I used to be friends with people who had a moral compass, but I lost many of them after they started reading my column. I still know a few, like a young journalist named Nidhi Suresh, even though she has been thinking of getting rid of some friends. It is the times.
She was in Ayodhya last week. The fervour of the new temple there has not consumed her, but she saw on social media some of her friends, with whom she may have shared broccoli and other liberal greens, posting their joy. It is a type of joy that inevitably has the quality of glee, and she has begun to wonder what it is that she loves about those friends, and whether she can still love them now that she knows there is something of the mainstream in them.

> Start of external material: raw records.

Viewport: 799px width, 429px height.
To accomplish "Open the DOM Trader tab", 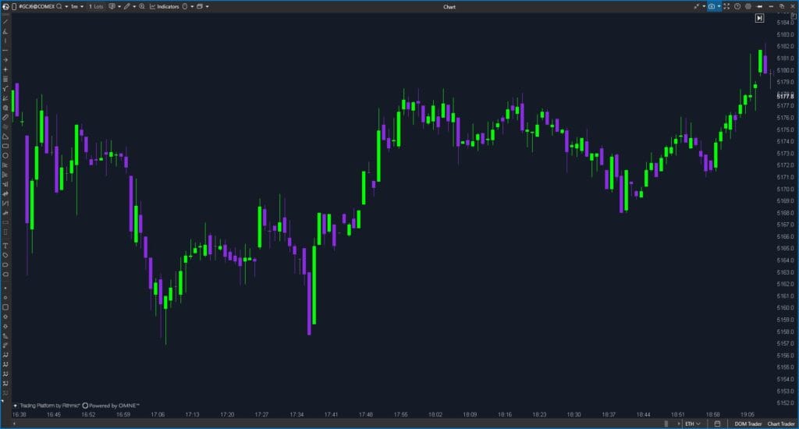I will click(747, 424).
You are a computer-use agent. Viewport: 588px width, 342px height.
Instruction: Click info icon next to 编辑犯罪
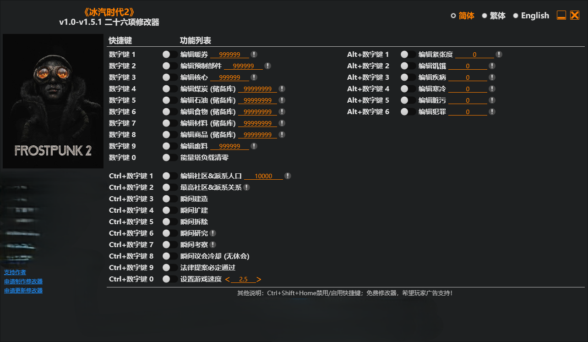tap(492, 112)

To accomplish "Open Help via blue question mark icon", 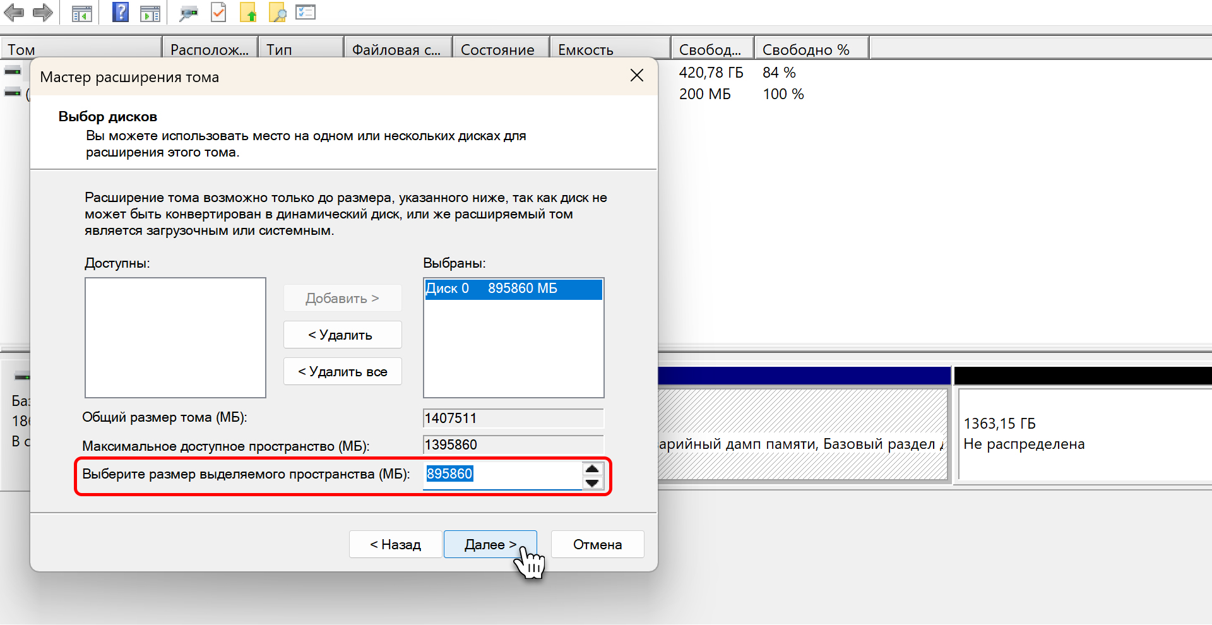I will pyautogui.click(x=120, y=12).

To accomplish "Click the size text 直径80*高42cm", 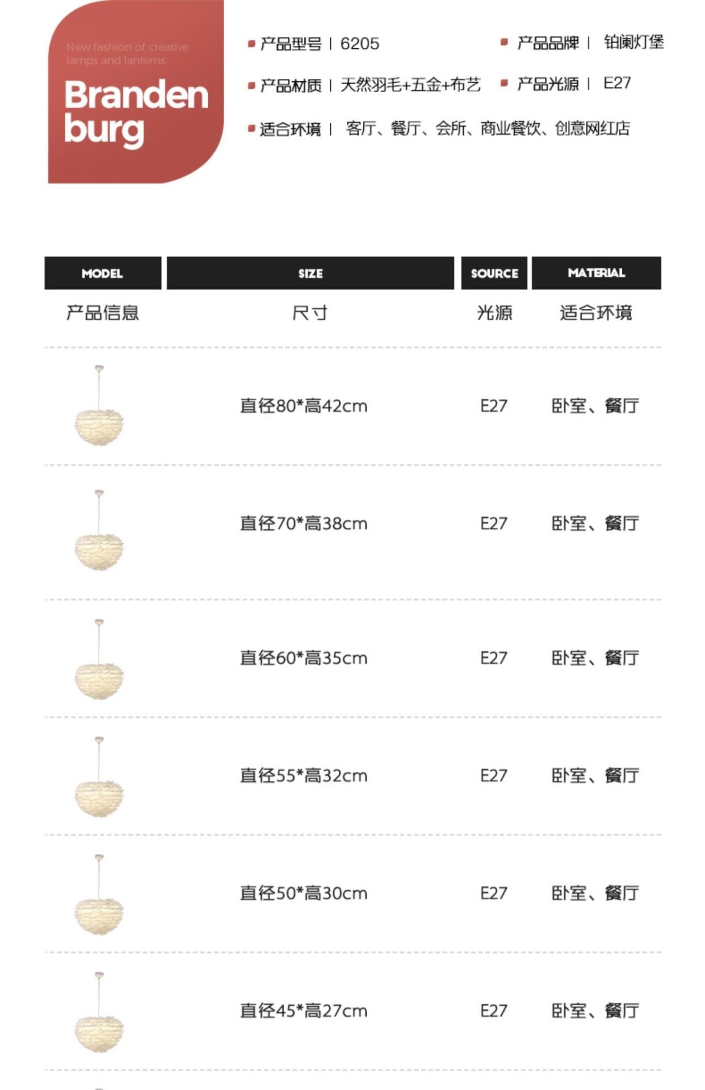I will (x=304, y=406).
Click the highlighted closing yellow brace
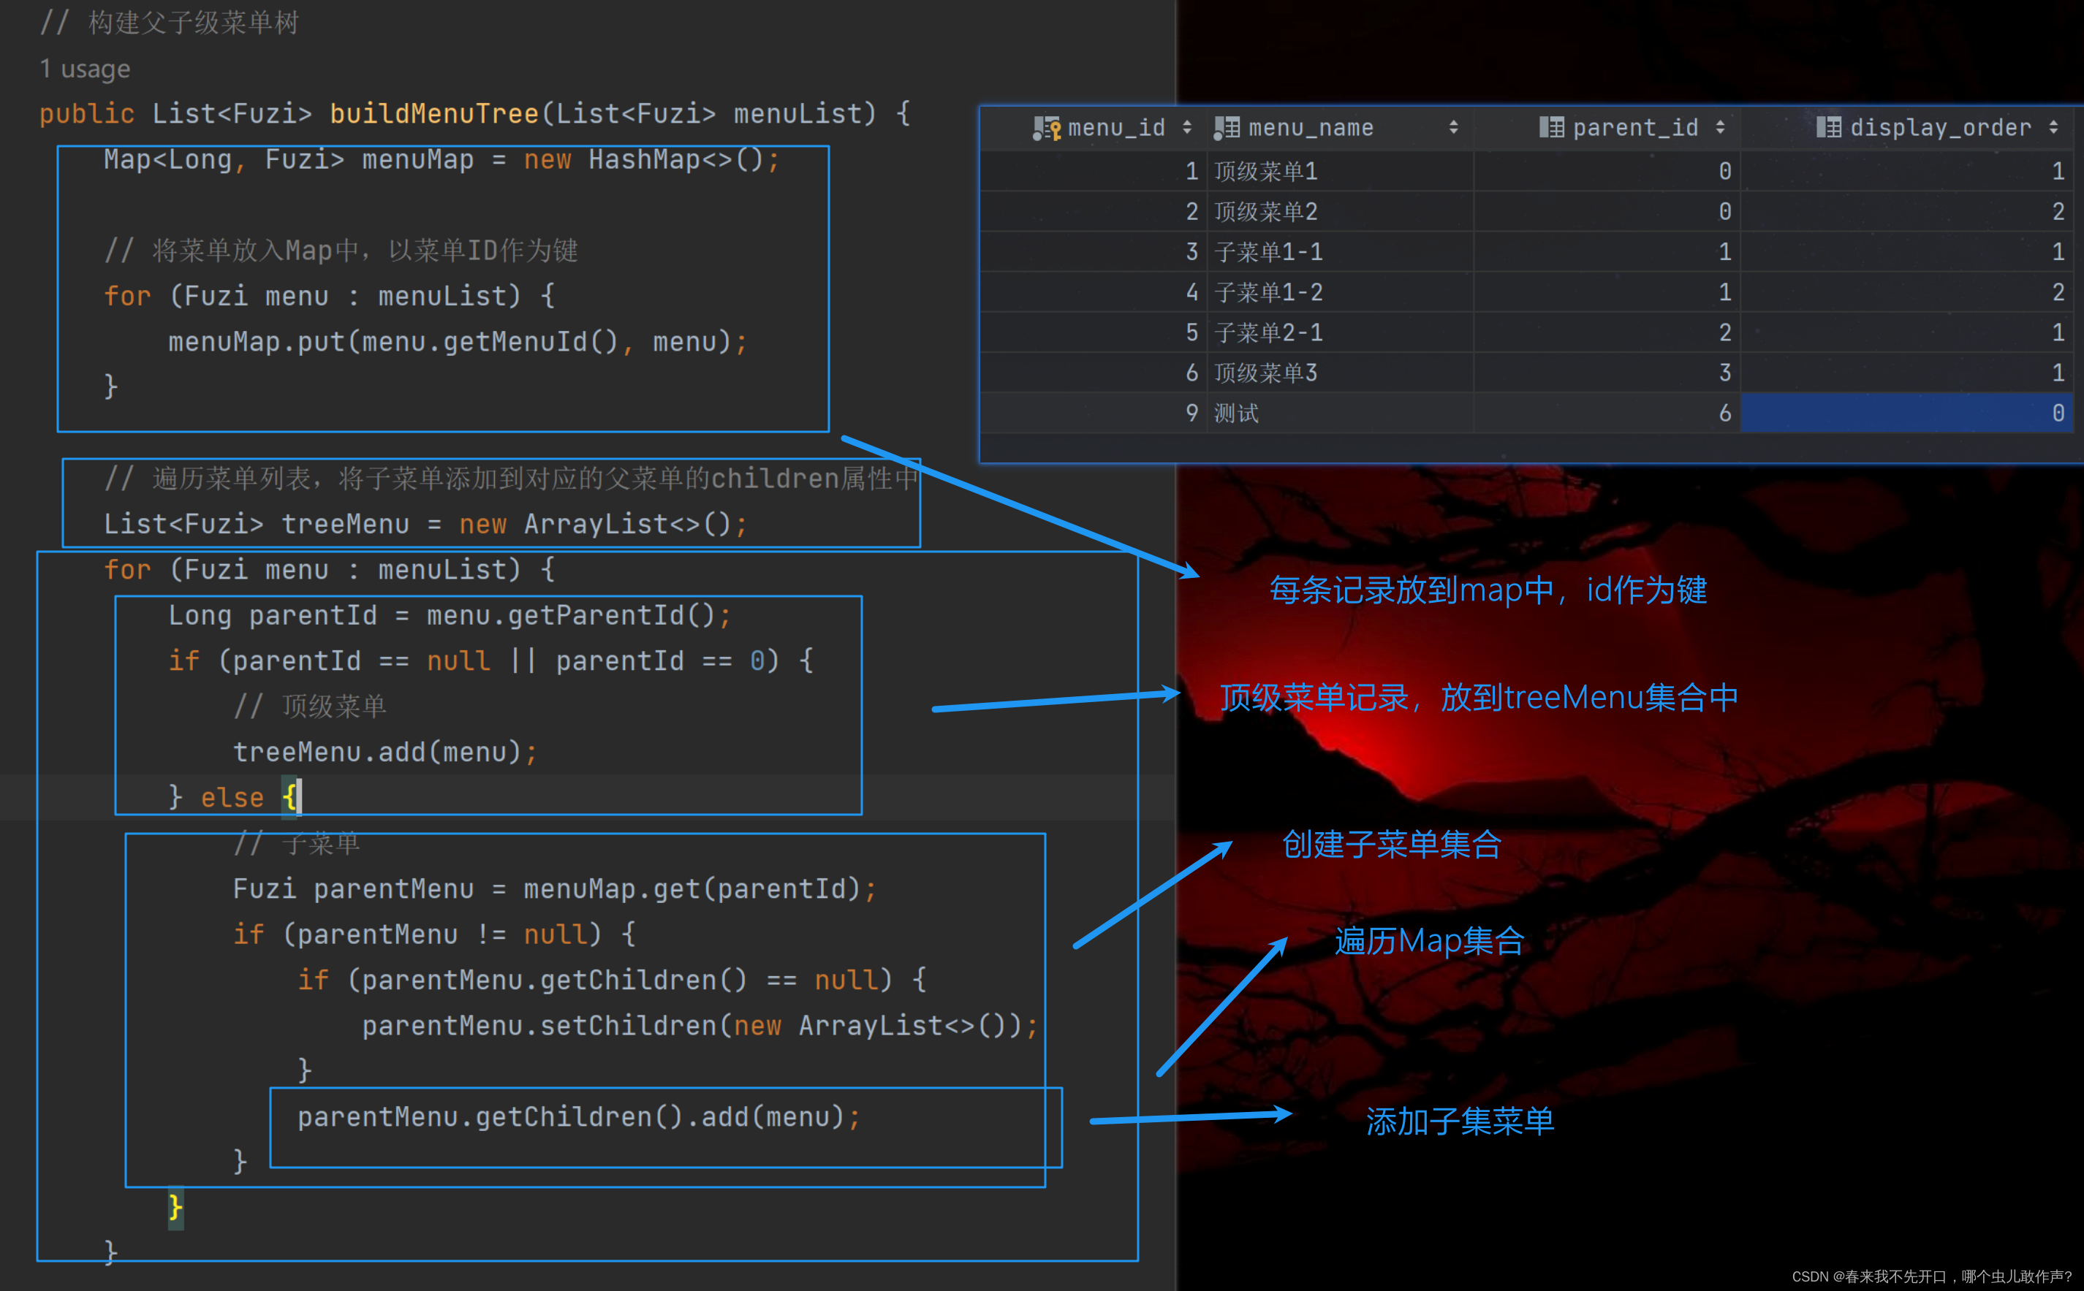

She wonders how to stay true to friends when you cannot argue with them about their deepest beliefs. Thus she enters a confusion of our times. People are losing friends they have loved for decades.
They are losing them over opinions. There was a time, not long ago, when very few people had any ideology. In fact, only elderly men had ideology, and there was a term for them.
It was not ‘uncles.’ It was ‘ideologues.’ Nobody uses that word anymore because now we know that to be an ideologue is in the nature of our whole species. And it appears no one can hide their ideology anymore. As a result, across the nation, especially in the educated middle-class, people have been losing friends.
Once we disliked people only for what they did to us; now people dislike those who are close to them for how they think. When I tell Nidhi this, she says, “Maybe you will now roll your eyes, but I think as a woman. We, or at least I, always need to know what the person I’m speaking to is thinking.